** Begin GIVEN RECORDS **

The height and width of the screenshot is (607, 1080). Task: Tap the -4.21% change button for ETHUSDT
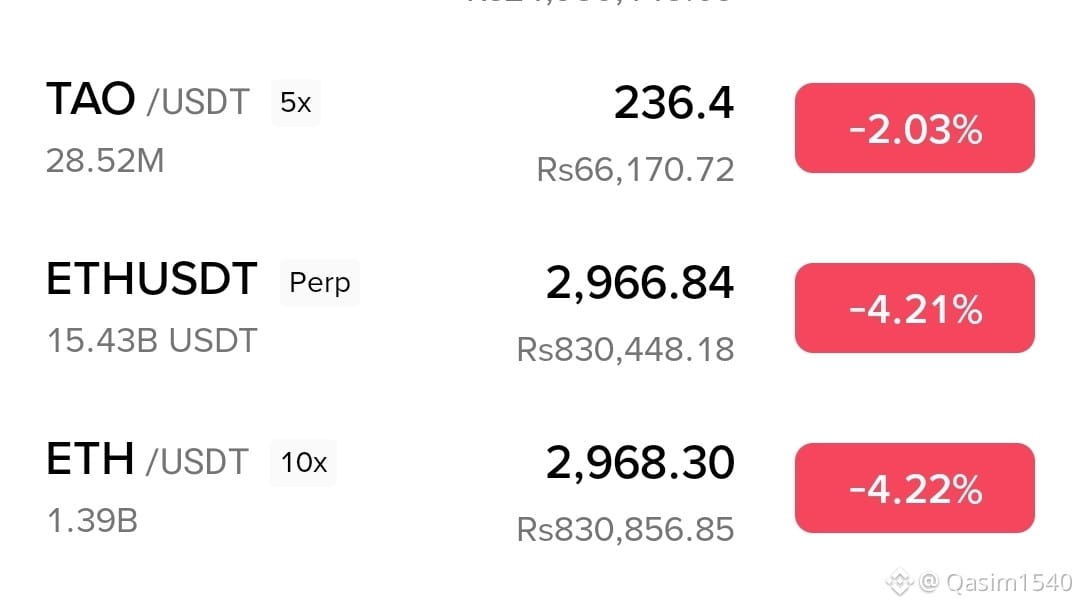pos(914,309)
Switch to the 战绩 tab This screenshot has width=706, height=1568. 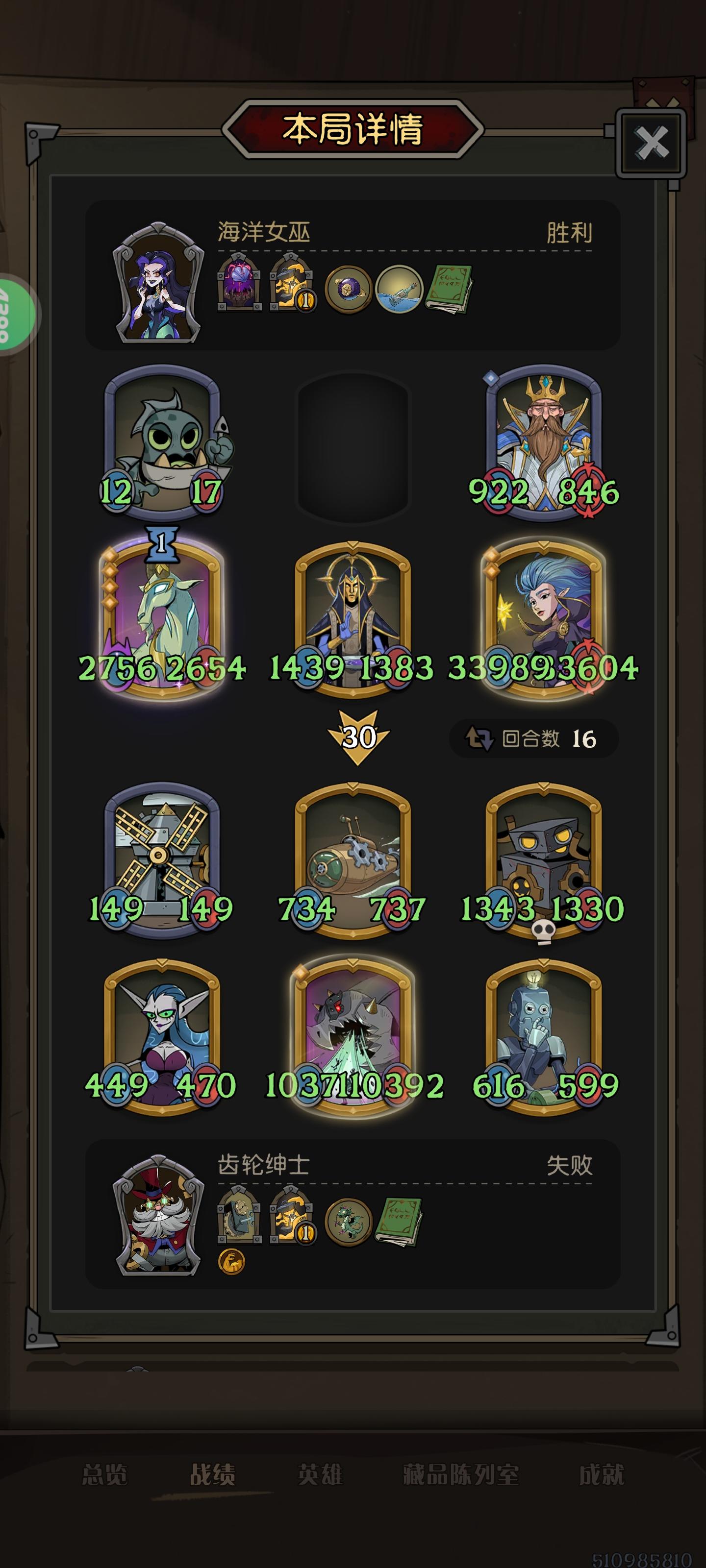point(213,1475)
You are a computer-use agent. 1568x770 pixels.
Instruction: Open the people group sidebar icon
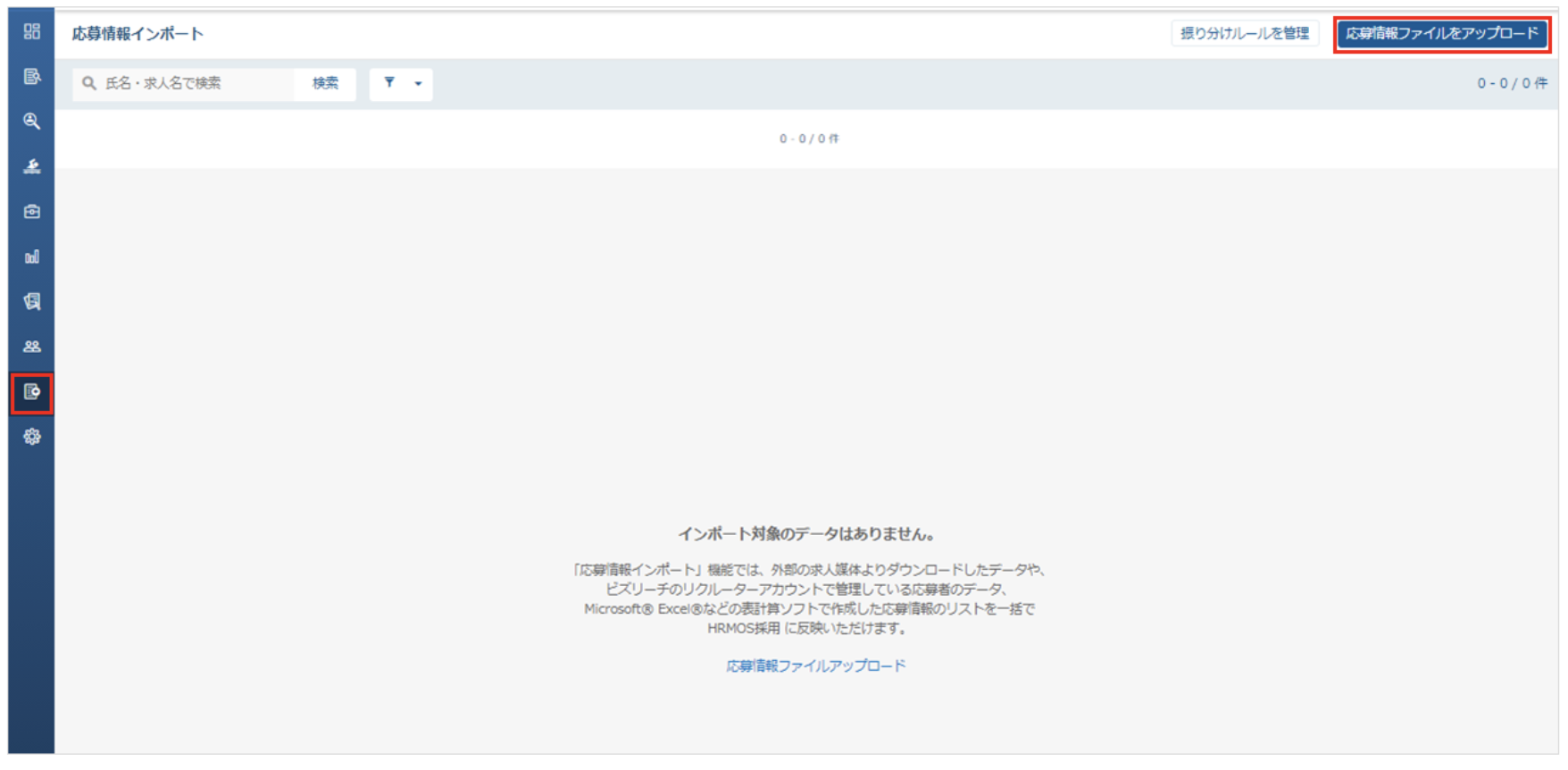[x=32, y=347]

** End GIVEN RECORDS **
** Begin GIVEN RECORDS **

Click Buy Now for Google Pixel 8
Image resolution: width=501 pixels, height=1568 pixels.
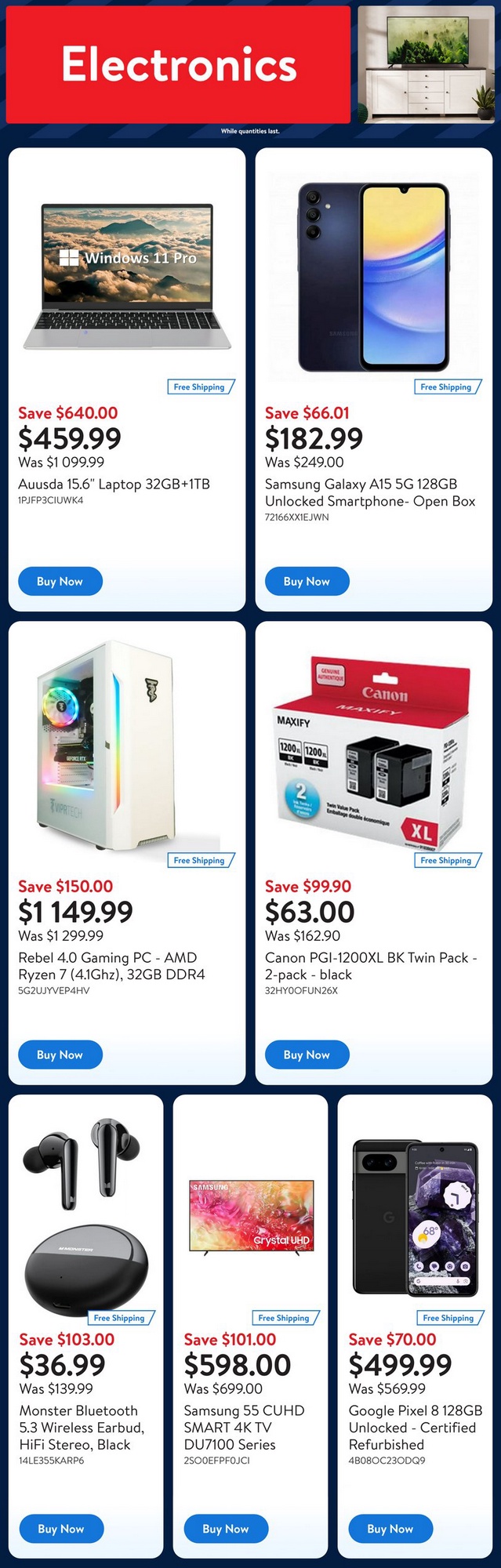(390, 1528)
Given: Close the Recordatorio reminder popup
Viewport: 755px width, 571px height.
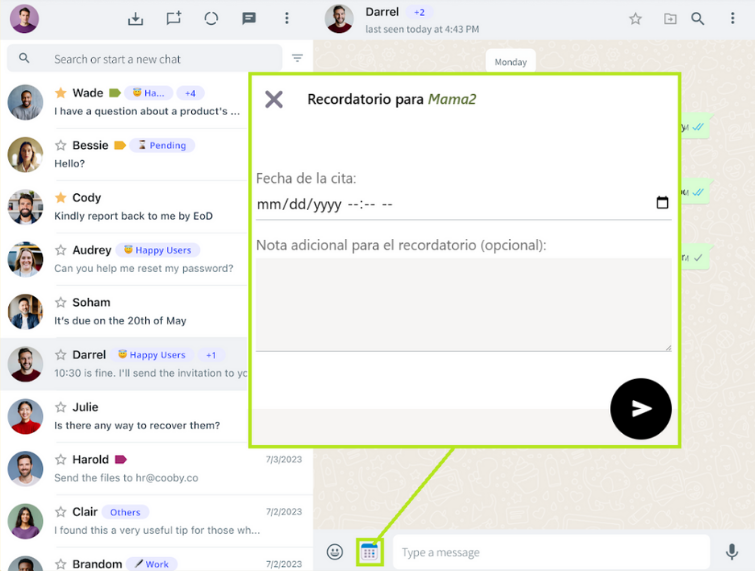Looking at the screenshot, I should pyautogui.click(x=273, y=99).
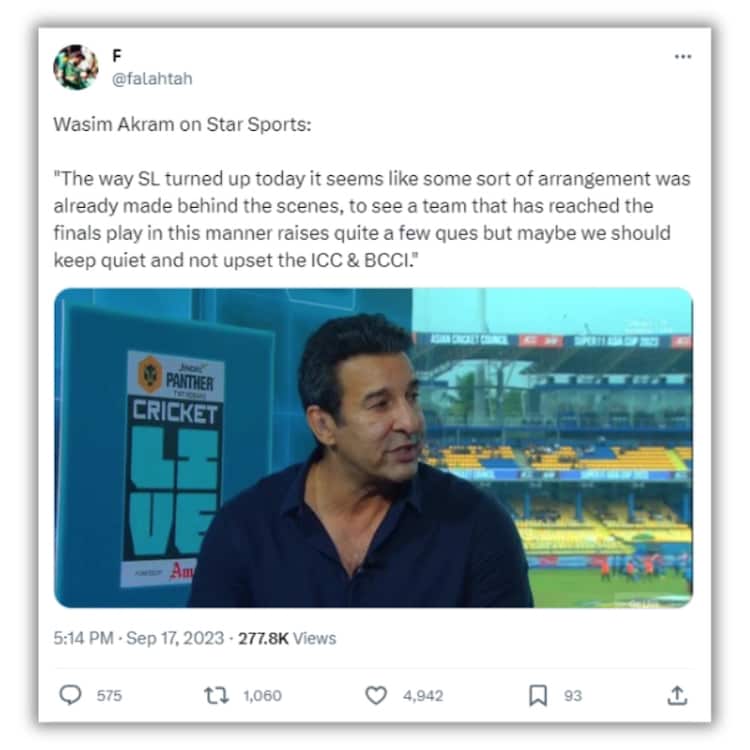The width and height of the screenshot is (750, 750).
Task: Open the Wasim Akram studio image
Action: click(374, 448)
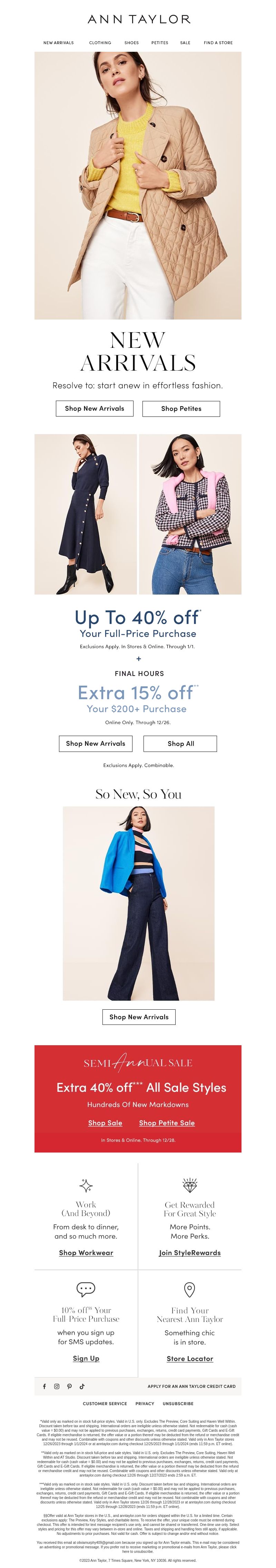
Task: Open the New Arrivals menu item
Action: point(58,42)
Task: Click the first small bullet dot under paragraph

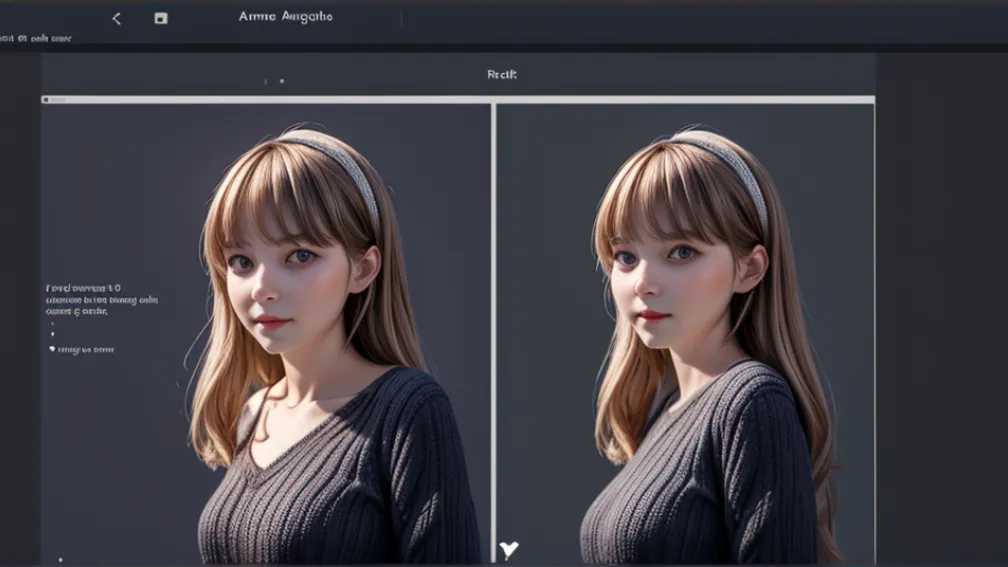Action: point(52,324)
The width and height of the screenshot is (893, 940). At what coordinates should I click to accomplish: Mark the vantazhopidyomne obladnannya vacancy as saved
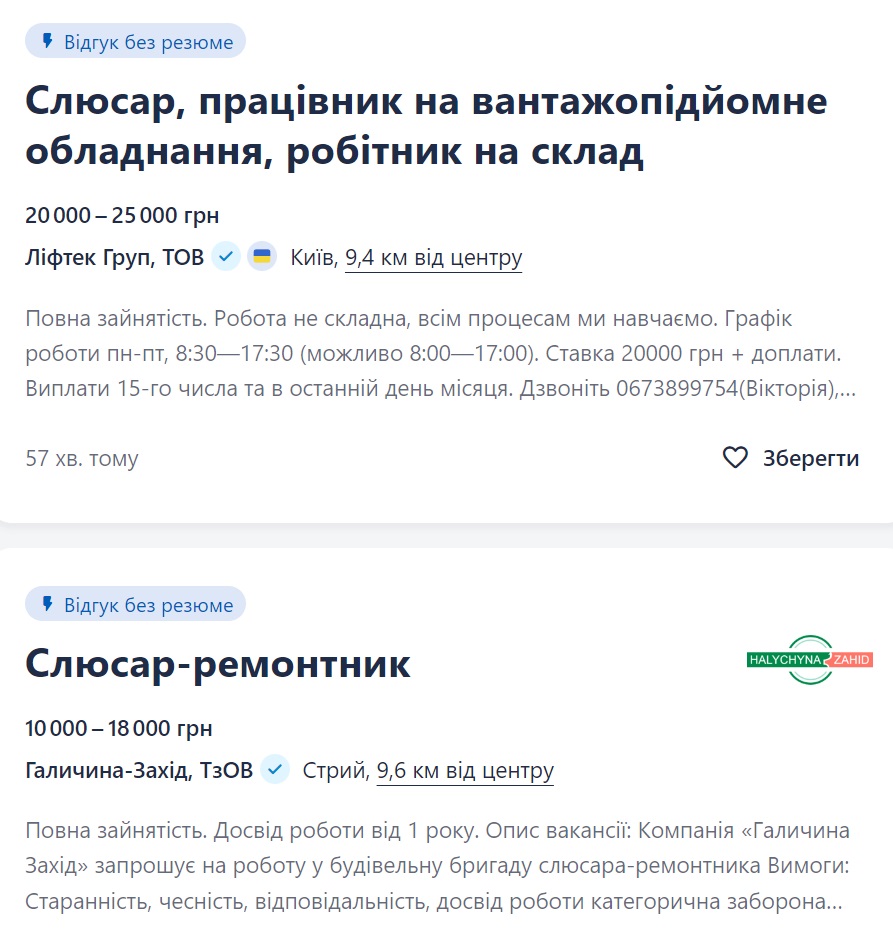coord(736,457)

** End GIVEN RECORDS **

Repeat the lines of the rows from the line with "You are a computer-use" to the line with "[x=32, y=347]", both included. Leave the pictures out of your answer.

### THE SOLUTION
You are a computer-use agent. 1568x770 pixels.
Instruction: Open the people group sidebar icon
[x=32, y=347]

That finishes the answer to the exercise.